One of Love's roles in this outreach effort is informational, she says. "I talk with UK researchers to let them know about the various KAN projects. It could be that the best way for researchers to get answers to the questions they have is to work with a practice-based network."
KAN's first major study, which began in 2001, replicated the National Ambulatory Medical Care Survey and added four items suggested by Kentucky physicians: tobacco use, obesity (as measured by height and weight), chronic pain, and depression/anxiety. This study involved 56 community-based clinicians who collected data from around 2,200 patient visits. The study focused on the demographics of patients, their reasons for visiting a doctor and the treatment they received.
Larry Fields, a physician in private practice in Ashland, Kentucky, participated in this study. "Because it's a broad-based approach, the research results are a lot more powerful," he says. "With so many investigators involved, there's now a great database available for us. I think this approach is going to be the way that practice-based research is conducted in the future," adds Fields, a graduate of the UK College of Medicine who has been in private practice for 20 years.

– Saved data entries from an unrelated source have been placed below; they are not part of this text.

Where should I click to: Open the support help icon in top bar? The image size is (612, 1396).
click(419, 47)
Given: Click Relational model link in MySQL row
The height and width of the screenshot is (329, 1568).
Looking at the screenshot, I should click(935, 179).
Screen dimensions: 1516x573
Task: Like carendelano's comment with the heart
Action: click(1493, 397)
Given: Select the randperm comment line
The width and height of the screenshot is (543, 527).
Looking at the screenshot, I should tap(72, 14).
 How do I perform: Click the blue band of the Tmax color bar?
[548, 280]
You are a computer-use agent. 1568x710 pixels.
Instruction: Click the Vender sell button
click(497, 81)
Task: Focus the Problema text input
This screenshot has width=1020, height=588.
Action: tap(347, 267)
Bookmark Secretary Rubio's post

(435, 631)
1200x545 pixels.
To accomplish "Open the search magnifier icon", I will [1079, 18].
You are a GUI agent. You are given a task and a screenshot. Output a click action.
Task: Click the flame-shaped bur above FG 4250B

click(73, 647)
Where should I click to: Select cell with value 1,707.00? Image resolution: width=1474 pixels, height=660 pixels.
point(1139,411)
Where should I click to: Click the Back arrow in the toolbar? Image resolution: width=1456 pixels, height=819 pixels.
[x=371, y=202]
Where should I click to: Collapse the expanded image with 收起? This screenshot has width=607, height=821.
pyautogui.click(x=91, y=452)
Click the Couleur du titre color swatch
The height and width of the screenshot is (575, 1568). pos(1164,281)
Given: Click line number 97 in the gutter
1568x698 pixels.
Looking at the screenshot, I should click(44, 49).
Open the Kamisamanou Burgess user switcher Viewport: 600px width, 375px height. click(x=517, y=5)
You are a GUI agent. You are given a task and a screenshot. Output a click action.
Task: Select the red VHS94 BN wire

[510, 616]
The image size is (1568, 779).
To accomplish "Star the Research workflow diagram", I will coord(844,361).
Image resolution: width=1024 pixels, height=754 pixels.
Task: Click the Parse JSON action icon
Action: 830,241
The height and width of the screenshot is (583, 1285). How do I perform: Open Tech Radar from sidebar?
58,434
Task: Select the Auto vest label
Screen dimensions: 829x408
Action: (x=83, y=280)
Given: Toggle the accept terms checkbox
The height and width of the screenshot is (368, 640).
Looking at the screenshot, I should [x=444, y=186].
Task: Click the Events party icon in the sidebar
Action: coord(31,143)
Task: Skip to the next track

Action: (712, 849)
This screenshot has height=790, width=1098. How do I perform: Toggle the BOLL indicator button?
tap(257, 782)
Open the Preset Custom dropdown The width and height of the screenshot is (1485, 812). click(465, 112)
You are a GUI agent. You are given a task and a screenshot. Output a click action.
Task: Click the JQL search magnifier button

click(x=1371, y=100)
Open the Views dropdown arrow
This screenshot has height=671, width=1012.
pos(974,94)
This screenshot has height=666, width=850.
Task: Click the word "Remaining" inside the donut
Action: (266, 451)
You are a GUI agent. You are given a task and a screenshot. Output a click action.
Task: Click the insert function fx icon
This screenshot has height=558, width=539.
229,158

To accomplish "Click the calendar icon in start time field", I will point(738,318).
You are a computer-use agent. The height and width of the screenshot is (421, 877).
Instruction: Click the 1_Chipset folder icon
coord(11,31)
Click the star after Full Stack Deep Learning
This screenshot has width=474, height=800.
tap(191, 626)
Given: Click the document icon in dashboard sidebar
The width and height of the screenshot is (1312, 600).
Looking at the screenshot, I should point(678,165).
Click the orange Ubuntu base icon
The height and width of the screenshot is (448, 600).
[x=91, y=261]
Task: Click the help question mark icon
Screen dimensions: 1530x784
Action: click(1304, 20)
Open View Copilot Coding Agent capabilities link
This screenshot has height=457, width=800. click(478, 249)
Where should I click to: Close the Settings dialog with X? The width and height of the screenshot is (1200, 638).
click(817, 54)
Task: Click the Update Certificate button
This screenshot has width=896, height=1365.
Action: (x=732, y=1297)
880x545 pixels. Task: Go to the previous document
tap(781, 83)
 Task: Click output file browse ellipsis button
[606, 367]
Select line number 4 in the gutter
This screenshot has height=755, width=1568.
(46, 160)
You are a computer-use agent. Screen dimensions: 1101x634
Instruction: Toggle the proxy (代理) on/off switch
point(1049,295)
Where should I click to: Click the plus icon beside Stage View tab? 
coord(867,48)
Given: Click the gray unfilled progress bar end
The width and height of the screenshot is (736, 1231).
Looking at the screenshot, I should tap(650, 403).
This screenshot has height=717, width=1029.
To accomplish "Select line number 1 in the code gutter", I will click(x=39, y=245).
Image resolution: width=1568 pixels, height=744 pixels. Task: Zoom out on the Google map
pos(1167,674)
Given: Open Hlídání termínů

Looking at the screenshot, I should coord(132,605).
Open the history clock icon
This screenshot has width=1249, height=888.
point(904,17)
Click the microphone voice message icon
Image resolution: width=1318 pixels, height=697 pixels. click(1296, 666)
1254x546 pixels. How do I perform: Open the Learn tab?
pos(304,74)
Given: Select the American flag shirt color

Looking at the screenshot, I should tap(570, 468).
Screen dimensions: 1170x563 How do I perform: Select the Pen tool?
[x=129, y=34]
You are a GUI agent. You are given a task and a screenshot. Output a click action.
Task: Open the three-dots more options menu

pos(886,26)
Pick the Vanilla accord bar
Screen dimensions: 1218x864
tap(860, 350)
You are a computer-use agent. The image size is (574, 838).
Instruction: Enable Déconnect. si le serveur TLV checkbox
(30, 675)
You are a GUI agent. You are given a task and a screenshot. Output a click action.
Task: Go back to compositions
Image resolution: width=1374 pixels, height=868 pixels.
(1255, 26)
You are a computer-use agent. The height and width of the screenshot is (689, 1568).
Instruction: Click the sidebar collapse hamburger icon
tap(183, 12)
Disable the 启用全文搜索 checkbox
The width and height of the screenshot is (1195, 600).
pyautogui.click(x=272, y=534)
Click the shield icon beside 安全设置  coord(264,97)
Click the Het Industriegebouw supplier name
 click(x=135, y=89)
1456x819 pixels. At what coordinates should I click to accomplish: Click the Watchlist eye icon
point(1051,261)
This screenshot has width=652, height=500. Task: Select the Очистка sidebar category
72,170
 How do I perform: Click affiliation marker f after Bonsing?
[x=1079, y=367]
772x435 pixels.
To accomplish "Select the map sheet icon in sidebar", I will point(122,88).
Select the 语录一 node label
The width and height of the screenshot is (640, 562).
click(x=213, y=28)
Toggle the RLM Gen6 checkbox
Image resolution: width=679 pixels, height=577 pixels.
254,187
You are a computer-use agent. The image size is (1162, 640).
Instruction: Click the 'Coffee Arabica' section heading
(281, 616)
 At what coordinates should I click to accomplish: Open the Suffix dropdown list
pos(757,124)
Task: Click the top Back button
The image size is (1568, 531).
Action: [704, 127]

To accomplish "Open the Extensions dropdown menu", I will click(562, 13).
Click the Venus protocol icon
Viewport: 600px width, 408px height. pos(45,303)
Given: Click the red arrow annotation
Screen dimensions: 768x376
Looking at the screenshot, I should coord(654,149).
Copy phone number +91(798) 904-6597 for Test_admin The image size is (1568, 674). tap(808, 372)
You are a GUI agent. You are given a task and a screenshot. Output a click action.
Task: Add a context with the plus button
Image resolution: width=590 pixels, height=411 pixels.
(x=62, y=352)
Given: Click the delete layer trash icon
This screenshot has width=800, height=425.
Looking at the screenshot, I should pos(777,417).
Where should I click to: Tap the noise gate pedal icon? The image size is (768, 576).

One value of the data generated from this study, Pearce says, is that primary-care physicians in Kentucky can now see how their diagnoses compare with those of other physicians in the commonwealth and nationwide. Kentucky physicians can also zero-in on problems that should be targeted for more research at the primary-care level.
For example, although the three most common diagnoses in the KAN studyhypertension, respiratory infection and diabetes mellitusare also among the most commonly diagnosed by doctors nationally, hypertension was the main reason for the patient's visit more often in Kentucky (7.8 percent versus 5.8 percent). These relatively high Kentucky stats didn't surprise Matheny.
"High blood pressure is a major risk factor in cardiovascular disease, which is the leading cause of death for all Kentuckians," he says. In 1999, 27.5 percent of Kentuckians had been told at some time by a doctor that they had high blood pressure. Other risk factors for cardiovascular disease include smoking, obesity, high cholesterol levels, and lack of physical activity.
Matheny says that individual primary-care physicians can benefit from results of this first KAN study in several ways. "One interesting finding was that among Kentucky physicians, depression or anxiety contributed to 17 percent of KAN visits. So if a doctor realizes he hasn't seen these kinds of numbers in his practice, he might want to consider whether he's asking patients the right questions.
"In considering our contribution to this program, I like to think of UK as a university without walls," Matheny says. "I'm passionate about this opportunity to look at a set of health-related questions from practitioners of our state. The future of medicine will clearly be improved when a community of physicians is so committed to such a strong partnership."